Le cas de la duloxétine
À titre d'exemple, l’équipe a étudié de plus près la bioaccumulation de la duloxétine. Celle-ci se lie à de nombreuses enzymes bactériennes et modifie la sécrétion de métabolites par les bactéries concernées. Lorsqu'elle est testée dans une communauté microbienne de (sidenote: 4 espèces bactériennes Bacteroides thetaiotaomicron, Eubacterium rectale, Lactobacillus gasseri, Ruminococcus ) contenant à la fois des bactéries accumulatrices et non-accumulatrices, la duloxétine modifie largement la composition de la communauté. En effet la bioaccumulation de ce médicament entraine, outre la séquestration de ce médicament délétère pour certaines bactéries, la sécrétion de métabolites par certaines espèces (Streptococcus salivarius) qui vont servir de substrat nourricier à d’autres (Eubacterium rectale), augmentant ainsi largement leur abondance. Ainsi, les médicaments destinés à l'Homme semblent capables de moduler les communautés microbiennes intestinales, non seulement par inhibition directe, mais aussi en créant des synergies d'alimentation croisée. Les résultats ont été confirmés sur le modèle Caenorhabditis elegans : les bactéries bioaccumulatrices réduisent l’effet de la duloxétine sur le mouvement de ce ver.
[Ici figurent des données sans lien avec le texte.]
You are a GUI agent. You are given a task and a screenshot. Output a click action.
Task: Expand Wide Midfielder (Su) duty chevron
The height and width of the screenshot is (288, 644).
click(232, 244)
Les résultats de cette étude indiquent que la bioaccumulation des médicaments au sein des bactéries intestinales modifierait leur disponibilité et le métabolisme bactérien. Ceci pouvant entrainer des répercutions individuelles au sein de la composition du microbiote intestinal, mais également pour la pharmacocinétique et la réponse médicamenteuse. Les auteurs suggèrent d’établir systématiquement des recherches d’interactions réciproques entre les bactéries et les médicaments afin d’estimer au mieux les effets secondaires.